Так и условились... Стихи Ахматовой, как появились в "Аполлоне", 9 вызвали столько похвал, что Гумилеву, вернувшемуся из "дальних странствий", осталось только примириться с fait accompli. Позже он первый восхищался талантом жены и, хотя всегда относился ревниво к ее успеху, считал ее лучшей своей ученицей-акмеисткой.

Но тут акмеизм - отмечу в двух словах - пожалуй, ни при чем. Дарование Ахматовой (очень большое), созревавшее в тишине и безвестности (она писала рифмованные строки с малых лет), в гумилевской выучке не нуждалось. Вкус у нее куда безусловней его вкуса, поэтический слух, не говоря об уме, гораздо тоньше. Ее строки всегда поют, и в них глубоко пережитого чувства больше, чем внешнего блеска.

Родившегося зимой 1912 года у Анны Андреевны сына, 10 которого крестили Львом, вынянчила мать Гумилева, Анна Ивановна (в "Слепневе", родовом именьице Тверской губернии, унаследованном ею и старшей сестрой Варварой от брата Льва Ивановича Львова, адмирала флота в отставке *).

* Анна Ивановна Львова вышла замуж за военного врача Гумилева. Его фамилия произносилась первоначально с ударением на первом слоге - Гумилев (от humilis; отец был священником). Николай Степанович не мог терпеть, когда его в гимназии вызывали с этим ударением на первом слоге и не вставал с места.

Ахматова в стихах называла себя "дурной матерью", но всею своей последующей жизнью она показала, что это неправда.
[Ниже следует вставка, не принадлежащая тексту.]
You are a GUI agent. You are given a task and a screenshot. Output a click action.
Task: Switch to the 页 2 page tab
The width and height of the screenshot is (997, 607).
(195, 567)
Она любила сына самоотверженно; скорее Гумилев мог считать себя "дурным отцом", хотя еще в 1918 году, в Лондоне, покупал Левушке игрушки, - ведь это ему не помешало сейчас же по возвращении в Россию развестись с Анной Андреевной и жениться на Анне Николаевне Энгельгардт, молодой, хорошенькой, но умственно незначительной девушке, у которой вскоре родилась дочь.